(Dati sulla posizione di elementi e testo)
• • •

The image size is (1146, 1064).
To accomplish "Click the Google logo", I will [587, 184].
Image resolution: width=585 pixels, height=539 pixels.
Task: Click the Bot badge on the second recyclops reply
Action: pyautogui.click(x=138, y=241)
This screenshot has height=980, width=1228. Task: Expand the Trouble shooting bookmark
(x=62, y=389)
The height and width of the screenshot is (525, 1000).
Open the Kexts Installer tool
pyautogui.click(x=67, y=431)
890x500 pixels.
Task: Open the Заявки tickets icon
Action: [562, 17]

• • •

CONSEGNA DELL'ESERCIZIO → Trascriva fedelmente, riga per riga, tutti i dati riportati sopra.

RISPOSTA COMPLETA →
The image size is (1146, 1064).
To accomplish "Click the Google logo", I will [587, 184].
Image resolution: width=585 pixels, height=539 pixels.
Task: Click the Bot badge on the second recyclops reply
Action: pyautogui.click(x=138, y=241)
This screenshot has height=980, width=1228. Task: Expand the Trouble shooting bookmark
(x=62, y=389)
The height and width of the screenshot is (525, 1000).
Open the Kexts Installer tool
pyautogui.click(x=67, y=431)
890x500 pixels.
Task: Open the Заявки tickets icon
Action: [562, 17]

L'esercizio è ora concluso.